In the end, it was media star Howard Kurtz' hyperactive professional style and lack of caring (including empathy) that did his career in, observes POLITICO. His game was unsustainable. There are lessons here for the legal sector in the fall of the house of Howard Kurtz.
The media personality's most recent high-profile error was failing to read down to the eighth paragraph of the SI Jason Collins' coming out article. Had he done that he wouldn't have tried for a cheap shot at Collins (gotcha journalism) by contending, wrongly, that he did not reveal his long-term relationship, including an engagement, with a woman. His attack style was devoid of human feeling. His game seemed amoral.
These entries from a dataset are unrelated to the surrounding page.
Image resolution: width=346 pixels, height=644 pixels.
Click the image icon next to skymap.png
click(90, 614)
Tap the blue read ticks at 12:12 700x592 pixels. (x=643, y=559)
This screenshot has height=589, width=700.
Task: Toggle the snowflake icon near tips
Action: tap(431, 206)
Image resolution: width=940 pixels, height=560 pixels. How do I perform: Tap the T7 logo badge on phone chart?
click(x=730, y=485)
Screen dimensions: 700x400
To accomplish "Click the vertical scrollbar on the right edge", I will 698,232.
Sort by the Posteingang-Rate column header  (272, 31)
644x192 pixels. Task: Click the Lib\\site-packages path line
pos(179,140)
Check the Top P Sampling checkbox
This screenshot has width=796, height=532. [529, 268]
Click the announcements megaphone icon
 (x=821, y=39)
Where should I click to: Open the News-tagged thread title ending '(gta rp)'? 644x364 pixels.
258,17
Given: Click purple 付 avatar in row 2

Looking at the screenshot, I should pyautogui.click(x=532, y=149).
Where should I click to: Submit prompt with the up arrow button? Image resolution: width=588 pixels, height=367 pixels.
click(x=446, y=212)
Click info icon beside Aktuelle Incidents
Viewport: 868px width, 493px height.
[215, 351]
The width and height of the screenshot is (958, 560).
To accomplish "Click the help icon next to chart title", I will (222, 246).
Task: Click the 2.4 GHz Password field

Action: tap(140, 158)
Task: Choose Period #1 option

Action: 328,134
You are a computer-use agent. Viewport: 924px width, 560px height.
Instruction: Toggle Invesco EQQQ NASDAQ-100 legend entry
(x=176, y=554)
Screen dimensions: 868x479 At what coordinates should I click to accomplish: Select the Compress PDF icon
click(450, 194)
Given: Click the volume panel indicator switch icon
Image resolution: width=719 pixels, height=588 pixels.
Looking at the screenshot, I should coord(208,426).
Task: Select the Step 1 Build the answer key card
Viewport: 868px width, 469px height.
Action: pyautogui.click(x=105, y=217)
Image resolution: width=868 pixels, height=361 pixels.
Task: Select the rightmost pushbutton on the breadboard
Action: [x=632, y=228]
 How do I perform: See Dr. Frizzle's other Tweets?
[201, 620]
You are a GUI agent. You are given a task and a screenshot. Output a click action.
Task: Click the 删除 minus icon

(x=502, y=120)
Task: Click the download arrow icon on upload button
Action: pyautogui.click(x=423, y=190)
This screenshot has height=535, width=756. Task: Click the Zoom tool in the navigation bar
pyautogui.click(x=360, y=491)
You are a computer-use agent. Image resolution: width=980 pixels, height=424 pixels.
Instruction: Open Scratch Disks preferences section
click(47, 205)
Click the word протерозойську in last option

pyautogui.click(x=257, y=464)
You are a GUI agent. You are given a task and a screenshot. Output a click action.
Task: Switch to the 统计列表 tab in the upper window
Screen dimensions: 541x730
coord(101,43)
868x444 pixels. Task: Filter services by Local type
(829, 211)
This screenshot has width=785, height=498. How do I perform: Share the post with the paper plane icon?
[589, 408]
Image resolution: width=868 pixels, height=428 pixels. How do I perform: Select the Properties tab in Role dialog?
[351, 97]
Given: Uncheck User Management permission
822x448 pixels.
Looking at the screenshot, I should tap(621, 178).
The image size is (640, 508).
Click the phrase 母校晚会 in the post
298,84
For those in the legal sector who suffer in the ways that Abovethelaw.com captures daily the Kurtz methodology seems brutally familiar. It became unsustainable as likely will much of how BigLaw operates. For instance, hyperactive growth resulted in the bankruptcy of Dewey LeBoeuf and could have triggered the alleged overbilling at DLA Piper. Bad treatment of human beings seems embedded in the organizational cultures. If Charles Dickens were around he would probably profile one of those and have a happy "Christmas Carol" ending in which the Managing Partner tells everyone to go early Christmas eve, be with their families, and shut off their smartphones.
The human reality is that human beings get mad, they get even, and then they gloat about helping do in a person or an institution. The odds are it will be the human beings, not the slow growth in revenues, which will blow up the legal sector.